▸ DATA FOR ANALYSIS:
════════════════
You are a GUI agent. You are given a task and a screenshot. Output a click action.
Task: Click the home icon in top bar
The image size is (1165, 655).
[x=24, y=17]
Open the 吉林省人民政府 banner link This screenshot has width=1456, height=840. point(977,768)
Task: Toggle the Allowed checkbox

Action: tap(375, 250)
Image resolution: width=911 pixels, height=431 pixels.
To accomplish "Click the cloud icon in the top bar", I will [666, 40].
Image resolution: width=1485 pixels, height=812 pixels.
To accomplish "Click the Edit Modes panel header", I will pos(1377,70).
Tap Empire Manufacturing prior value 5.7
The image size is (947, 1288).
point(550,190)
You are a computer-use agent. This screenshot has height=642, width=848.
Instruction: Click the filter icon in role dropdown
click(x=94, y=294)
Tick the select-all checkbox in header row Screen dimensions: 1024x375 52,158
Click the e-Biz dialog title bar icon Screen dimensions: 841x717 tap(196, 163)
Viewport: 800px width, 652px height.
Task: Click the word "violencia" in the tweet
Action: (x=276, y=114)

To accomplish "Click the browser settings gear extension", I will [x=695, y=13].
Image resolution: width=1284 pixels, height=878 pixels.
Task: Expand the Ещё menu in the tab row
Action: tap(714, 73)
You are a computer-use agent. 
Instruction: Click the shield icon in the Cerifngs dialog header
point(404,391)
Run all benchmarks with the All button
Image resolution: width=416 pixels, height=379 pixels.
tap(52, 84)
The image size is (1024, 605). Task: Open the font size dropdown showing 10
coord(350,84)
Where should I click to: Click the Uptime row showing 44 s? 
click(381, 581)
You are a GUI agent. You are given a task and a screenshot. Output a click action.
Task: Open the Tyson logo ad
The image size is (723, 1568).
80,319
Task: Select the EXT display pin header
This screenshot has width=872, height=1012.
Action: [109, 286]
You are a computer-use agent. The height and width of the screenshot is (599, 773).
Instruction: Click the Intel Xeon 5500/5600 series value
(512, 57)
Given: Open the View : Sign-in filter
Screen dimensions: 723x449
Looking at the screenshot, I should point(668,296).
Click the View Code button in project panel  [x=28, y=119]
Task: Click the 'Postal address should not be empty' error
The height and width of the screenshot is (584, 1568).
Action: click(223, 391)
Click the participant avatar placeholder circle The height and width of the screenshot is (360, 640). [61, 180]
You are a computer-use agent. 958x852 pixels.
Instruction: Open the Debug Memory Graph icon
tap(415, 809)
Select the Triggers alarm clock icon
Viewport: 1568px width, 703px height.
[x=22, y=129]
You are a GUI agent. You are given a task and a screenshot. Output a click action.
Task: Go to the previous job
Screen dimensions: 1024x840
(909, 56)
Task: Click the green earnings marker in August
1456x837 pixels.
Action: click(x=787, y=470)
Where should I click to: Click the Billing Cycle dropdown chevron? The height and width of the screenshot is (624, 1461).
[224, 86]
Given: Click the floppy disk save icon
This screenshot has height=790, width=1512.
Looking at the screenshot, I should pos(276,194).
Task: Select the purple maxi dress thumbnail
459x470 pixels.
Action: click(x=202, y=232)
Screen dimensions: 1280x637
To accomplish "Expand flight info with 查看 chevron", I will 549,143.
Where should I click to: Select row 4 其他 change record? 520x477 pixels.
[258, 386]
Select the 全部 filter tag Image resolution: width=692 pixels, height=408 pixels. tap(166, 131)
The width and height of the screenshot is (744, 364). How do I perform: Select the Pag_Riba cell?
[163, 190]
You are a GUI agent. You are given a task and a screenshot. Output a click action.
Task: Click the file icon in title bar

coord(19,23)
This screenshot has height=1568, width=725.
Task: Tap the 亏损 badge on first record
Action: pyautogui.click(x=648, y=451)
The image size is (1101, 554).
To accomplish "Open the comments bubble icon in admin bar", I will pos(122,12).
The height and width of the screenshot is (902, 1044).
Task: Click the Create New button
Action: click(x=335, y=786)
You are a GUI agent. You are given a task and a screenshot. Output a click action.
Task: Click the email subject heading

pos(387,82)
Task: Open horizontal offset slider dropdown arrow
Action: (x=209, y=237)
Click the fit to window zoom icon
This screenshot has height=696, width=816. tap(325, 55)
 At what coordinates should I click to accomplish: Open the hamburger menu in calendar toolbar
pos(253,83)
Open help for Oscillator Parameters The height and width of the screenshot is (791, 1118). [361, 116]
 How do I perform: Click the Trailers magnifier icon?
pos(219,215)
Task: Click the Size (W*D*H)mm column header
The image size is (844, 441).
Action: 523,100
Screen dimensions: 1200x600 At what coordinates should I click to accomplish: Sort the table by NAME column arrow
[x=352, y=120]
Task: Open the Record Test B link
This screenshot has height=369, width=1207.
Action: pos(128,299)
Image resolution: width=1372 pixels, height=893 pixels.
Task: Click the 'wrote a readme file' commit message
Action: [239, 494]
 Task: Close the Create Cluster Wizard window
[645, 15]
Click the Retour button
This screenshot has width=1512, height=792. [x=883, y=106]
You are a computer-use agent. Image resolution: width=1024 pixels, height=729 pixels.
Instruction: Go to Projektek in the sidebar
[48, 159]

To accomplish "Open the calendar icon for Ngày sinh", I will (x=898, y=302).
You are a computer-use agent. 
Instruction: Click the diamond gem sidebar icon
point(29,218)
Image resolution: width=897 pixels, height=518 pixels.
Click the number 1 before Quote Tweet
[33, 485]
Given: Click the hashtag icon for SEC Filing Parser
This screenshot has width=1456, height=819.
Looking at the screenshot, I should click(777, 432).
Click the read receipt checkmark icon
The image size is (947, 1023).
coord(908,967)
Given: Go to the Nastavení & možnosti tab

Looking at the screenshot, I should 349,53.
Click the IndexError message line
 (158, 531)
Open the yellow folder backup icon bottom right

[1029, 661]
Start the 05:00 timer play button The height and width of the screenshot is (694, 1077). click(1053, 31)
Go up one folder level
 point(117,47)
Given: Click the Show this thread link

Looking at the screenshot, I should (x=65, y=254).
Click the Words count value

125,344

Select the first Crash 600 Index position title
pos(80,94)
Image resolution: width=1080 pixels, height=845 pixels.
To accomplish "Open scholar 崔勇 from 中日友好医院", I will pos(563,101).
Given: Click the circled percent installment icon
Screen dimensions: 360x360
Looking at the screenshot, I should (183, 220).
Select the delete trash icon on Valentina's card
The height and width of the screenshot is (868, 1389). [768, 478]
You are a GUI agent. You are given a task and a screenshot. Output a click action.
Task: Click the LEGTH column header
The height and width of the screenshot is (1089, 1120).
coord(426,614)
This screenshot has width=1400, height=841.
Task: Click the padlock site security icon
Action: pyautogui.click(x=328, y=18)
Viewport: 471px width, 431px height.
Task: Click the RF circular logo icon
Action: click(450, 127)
════════════════
Identify each line of the material where the word "computer" shows up, and copy it.

You are a computer-use agent. This screenshot has height=642, width=848.
You are a computer-use agent. 
You are a computer-use agent. The height and width of the screenshot is (599, 773).
You are a computer-use agent. 958x852 pixels.
You are a computer-use agent. Image resolution: width=1024 pixels, height=729 pixels.
You are a computer-use agent. 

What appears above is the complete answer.